Sara Cardace of New York called the film "a triumph" and praised the cast, while Chicago Sun-Times film critic Roger Ebert gave the film 3 out of 4 stars and described it as "not quite a documentary and not quite a drama, but interesting all the same" and compared it to past political films like Medium Cool. According to Owen Gleiberman of EW.com, the film "sounds like a bad TV movie: a drama based on the protests that halted the 1999 World Trade Organization summit in Seattle. Yet Stuart Townsend re-creates it all with stunning passion and skill".

In the Associated Press, Kirk Honeycutt wrote, "While it makes no bones about where its sympathies lie, these fictional stories show a genuine fascination with the role politics plays on both sides of such confrontations and how things can spin out of control with no single person to blame." He concluded, "The 1999 issues on display have not gone away. If anything, things are much worse. Another Seattle may not happen because governments have learned how to better prepare. But public anger, corporate greed and worldwide unrest continue unabated. 'Battle in Seattle' catches the opening skirmish."

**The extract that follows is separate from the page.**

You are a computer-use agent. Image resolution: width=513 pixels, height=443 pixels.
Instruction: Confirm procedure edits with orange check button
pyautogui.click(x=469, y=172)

Criticisms centered on the dialogue and the implausibility of some of the plot lines. Dennis Harvey of Variety felt "the human dramas imposed on nonfiction backdrop occasionally feel contrived", and some stories "convert from apolitically crass to conscientious a little too fast, notably Channing Tatum’s knucklehead cop and Connie Nielsen’s TV reporter", but the film's ambition and performances make up for its unevenness. Out of the cast, Harvey singled out Harrelson and Rade Serbedjiza.

== Reaction from activists ==
Some activists did not feel the protests were depicted accurately. David Solnit, who felt the film was a sanitized, Hollywood-style version of the story, set up a website and co-wrote a book purporting to provide his own account of the protests. The film was also criticized by anarchist collective CrimethInc. for what they saw as its sensationalistic portrayal of events. In a pamphlet titled "And What About Tomorrow?", the collective allege that the protests were characterized in the film as an isolated spontaneous uprising in which a "small fringe group" of black bloc anarchists "stole the show", whereas CrimethInc. contend that "anarchists were involved in all different aspects of the protests", including nonviolent organizations and Food Not Bombs, and credit the adoption of anarchist direct action tactics with the success of the uprising. A review published by Anarkismo praised the film as "clearly well-researched", citing the pacing and general narrative as quite accurate, but criticized the presentation of anarchist politics as one-dimensional and a caricature.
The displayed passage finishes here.